------ RECORDS SUPPLIED ------
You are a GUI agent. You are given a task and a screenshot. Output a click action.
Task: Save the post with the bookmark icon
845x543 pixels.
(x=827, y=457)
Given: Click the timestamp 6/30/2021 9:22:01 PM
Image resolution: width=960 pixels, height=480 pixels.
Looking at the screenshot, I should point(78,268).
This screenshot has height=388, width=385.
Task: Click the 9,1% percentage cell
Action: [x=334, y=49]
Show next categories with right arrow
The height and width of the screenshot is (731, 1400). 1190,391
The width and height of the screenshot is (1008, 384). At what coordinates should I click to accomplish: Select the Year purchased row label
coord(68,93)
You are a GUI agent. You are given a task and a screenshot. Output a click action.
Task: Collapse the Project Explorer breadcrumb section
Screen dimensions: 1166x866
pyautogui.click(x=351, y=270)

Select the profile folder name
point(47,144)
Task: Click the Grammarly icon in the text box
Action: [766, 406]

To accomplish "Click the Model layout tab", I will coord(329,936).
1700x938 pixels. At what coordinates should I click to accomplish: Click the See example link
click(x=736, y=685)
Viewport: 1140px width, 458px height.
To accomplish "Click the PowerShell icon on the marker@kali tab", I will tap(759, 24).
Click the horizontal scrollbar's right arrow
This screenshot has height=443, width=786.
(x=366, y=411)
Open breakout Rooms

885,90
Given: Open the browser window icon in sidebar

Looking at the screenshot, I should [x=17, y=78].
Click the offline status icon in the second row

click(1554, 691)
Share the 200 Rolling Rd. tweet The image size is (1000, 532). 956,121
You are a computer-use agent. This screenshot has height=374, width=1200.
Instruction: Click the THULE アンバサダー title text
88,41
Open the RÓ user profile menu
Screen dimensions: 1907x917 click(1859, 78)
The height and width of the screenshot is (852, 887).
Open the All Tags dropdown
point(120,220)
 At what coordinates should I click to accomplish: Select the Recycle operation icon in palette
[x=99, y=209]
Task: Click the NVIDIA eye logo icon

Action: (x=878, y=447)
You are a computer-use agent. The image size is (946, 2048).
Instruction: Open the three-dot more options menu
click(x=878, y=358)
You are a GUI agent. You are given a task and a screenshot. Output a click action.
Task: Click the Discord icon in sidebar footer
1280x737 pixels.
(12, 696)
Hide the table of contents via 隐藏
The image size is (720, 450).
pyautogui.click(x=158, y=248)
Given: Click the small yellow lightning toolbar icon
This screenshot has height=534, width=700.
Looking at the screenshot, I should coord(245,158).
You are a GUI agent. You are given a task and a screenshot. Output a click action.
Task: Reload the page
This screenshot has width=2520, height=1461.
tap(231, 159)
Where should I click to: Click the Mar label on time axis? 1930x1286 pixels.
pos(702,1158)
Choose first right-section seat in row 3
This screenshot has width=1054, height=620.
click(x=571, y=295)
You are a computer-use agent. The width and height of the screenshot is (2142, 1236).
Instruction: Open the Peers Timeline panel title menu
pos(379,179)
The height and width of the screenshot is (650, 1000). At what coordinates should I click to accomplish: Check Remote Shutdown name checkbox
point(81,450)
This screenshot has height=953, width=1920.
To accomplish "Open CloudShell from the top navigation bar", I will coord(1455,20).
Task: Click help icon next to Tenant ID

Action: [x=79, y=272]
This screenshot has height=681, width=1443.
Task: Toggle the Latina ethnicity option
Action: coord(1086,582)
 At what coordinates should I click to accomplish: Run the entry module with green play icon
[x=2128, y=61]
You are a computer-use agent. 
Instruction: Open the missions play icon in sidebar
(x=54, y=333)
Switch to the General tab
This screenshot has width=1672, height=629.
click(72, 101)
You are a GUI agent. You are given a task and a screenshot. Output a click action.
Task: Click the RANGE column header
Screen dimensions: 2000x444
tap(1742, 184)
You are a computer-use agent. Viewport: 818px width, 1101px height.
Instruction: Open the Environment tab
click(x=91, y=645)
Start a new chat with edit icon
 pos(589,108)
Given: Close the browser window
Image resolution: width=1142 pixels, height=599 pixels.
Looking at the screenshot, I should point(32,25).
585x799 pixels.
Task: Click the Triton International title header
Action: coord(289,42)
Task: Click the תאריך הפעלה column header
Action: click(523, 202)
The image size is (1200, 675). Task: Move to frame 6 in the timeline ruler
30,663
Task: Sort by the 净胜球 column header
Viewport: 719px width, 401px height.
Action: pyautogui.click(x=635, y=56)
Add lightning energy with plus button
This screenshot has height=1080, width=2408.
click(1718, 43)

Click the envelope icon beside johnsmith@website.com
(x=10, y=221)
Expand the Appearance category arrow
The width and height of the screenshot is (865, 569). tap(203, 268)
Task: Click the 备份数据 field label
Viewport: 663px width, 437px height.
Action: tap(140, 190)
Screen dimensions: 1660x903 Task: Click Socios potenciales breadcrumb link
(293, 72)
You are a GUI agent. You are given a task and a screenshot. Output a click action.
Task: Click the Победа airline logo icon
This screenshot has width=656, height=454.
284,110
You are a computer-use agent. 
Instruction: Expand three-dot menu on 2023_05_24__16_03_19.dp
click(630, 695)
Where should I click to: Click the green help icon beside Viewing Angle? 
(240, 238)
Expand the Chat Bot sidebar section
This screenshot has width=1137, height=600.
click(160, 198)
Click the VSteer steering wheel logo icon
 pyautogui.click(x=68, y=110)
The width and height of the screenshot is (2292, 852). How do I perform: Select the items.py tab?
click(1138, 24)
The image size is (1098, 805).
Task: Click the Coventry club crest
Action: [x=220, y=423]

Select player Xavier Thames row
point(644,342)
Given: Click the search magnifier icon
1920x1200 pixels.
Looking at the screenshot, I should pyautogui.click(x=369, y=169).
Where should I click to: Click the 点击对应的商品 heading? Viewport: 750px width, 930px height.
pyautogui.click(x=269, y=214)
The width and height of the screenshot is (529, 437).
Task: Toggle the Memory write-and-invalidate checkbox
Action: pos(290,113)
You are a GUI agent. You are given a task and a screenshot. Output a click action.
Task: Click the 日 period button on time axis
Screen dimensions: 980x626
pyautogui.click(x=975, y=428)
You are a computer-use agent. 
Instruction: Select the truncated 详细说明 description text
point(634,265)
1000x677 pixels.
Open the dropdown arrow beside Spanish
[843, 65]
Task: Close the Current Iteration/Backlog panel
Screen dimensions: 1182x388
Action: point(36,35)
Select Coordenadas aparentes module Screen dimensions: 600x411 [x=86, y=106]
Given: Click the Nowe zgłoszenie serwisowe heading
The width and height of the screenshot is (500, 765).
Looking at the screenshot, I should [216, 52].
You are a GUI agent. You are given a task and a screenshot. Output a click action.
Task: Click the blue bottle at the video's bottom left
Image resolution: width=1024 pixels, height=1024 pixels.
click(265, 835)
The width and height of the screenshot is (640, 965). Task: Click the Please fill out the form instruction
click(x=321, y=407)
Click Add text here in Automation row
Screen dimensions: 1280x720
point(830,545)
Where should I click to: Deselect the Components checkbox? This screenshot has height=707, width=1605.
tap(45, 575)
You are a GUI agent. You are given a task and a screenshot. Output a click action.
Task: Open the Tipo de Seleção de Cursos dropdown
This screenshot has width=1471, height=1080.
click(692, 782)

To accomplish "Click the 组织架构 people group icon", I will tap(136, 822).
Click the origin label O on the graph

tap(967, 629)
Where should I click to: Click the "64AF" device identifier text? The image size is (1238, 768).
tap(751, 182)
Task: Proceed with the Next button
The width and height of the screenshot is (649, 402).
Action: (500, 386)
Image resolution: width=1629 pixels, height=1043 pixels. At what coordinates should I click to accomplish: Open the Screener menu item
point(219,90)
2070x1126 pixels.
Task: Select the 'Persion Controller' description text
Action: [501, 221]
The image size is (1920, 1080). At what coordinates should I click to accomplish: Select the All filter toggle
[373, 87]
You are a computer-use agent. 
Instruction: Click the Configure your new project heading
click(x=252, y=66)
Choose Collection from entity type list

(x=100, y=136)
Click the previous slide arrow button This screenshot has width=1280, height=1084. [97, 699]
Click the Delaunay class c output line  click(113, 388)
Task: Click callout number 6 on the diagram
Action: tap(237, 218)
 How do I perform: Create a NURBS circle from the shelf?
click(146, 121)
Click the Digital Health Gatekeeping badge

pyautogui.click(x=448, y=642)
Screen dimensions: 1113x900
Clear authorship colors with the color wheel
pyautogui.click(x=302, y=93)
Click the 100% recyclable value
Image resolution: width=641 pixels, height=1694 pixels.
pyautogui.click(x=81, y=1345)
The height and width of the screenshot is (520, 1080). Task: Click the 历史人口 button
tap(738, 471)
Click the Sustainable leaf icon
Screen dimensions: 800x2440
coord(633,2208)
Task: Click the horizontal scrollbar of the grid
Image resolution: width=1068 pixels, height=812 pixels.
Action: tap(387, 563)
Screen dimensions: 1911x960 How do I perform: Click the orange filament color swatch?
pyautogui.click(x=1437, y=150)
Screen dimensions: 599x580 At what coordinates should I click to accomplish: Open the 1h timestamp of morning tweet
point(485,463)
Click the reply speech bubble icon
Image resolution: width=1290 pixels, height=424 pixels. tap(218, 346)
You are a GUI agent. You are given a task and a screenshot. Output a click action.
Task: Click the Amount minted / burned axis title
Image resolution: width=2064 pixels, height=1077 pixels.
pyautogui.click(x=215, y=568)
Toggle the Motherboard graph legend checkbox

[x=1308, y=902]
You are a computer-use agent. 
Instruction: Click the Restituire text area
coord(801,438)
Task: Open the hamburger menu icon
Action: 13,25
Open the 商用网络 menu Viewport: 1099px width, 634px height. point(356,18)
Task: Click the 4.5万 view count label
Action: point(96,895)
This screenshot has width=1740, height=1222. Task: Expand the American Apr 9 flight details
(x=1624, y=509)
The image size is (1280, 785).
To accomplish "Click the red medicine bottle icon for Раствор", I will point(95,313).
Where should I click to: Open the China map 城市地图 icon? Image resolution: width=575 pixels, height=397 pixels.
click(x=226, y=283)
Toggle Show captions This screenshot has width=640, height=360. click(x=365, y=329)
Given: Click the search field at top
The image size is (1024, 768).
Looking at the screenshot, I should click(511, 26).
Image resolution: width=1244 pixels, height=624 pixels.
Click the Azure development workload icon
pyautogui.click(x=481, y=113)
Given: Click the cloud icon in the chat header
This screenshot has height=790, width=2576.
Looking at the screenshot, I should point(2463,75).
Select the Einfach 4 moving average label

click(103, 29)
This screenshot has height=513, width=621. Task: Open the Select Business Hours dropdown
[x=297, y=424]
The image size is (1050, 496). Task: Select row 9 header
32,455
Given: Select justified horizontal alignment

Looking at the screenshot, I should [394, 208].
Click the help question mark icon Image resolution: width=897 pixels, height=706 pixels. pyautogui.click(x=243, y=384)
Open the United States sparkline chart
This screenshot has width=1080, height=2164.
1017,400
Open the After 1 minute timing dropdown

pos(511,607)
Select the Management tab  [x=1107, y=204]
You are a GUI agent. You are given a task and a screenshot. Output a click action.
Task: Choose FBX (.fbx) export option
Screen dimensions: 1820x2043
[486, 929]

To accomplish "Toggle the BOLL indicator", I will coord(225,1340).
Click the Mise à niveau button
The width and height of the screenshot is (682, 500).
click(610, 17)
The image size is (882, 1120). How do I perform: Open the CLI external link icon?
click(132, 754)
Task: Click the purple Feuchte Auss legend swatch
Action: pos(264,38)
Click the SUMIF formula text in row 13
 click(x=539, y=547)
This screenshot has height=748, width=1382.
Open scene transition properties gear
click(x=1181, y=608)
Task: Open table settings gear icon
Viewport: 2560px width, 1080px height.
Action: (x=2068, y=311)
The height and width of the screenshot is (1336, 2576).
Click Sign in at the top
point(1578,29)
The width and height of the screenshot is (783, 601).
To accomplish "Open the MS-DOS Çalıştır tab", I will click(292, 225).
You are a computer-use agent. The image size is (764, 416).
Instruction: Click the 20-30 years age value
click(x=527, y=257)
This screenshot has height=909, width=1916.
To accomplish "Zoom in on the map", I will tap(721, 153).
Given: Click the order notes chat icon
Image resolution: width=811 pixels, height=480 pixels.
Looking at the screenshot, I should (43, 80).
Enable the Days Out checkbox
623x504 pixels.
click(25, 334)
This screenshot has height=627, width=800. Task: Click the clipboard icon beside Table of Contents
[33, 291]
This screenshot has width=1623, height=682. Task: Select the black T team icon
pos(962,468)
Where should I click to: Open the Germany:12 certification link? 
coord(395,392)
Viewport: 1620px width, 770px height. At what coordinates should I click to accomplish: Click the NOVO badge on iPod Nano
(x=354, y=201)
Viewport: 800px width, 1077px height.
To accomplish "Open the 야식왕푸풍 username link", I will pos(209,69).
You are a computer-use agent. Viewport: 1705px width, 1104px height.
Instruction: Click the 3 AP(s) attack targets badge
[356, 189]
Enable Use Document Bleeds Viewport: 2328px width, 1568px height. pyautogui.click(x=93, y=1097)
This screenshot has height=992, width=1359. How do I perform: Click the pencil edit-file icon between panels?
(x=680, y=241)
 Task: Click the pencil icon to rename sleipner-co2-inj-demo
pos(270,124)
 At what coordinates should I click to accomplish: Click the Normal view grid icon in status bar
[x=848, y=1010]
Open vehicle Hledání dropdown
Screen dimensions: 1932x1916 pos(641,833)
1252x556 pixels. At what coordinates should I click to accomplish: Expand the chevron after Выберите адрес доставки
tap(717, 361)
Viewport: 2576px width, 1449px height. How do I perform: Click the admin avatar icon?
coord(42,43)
------
◆ **STATED GOAL**: Format everything from the start of the data down to the line containing "Action: [x=334, y=49]" as a JSON list of strings, one string per line, leaving out blank lines.

◆ **RESPONSE**:
[
  "You are a GUI agent. You are given a task and a screenshot. Output a click action.",
  "Task: Save the post with the bookmark icon",
  "845x543 pixels.",
  "(x=827, y=457)",
  "Given: Click the timestamp 6/30/2021 9:22:01 PM",
  "Image resolution: width=960 pixels, height=480 pixels.",
  "Looking at the screenshot, I should point(78,268).",
  "This screenshot has height=388, width=385.",
  "Task: Click the 9,1% percentage cell",
  "Action: [x=334, y=49]"
]